(RECORDS SHOWN Opens)

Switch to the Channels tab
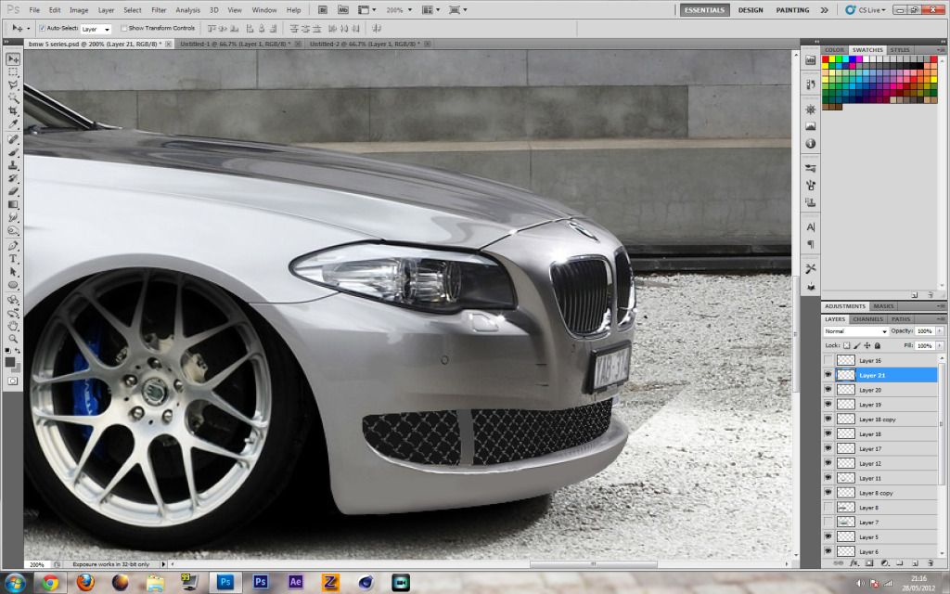coord(868,319)
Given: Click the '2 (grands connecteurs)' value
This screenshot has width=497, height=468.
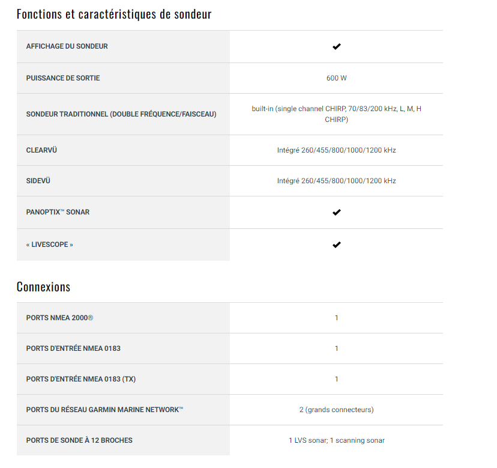Looking at the screenshot, I should (336, 410).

(RECORDS SHOWN Closes)

◆ ASSIGNED TASK
Copy the data word for word, no pictures.

◆ FINISHED TASK
Switch to the Channels tab
coord(868,319)
Given: Click the '2 (grands connecteurs)' value
This screenshot has width=497, height=468.
Looking at the screenshot, I should (336, 410).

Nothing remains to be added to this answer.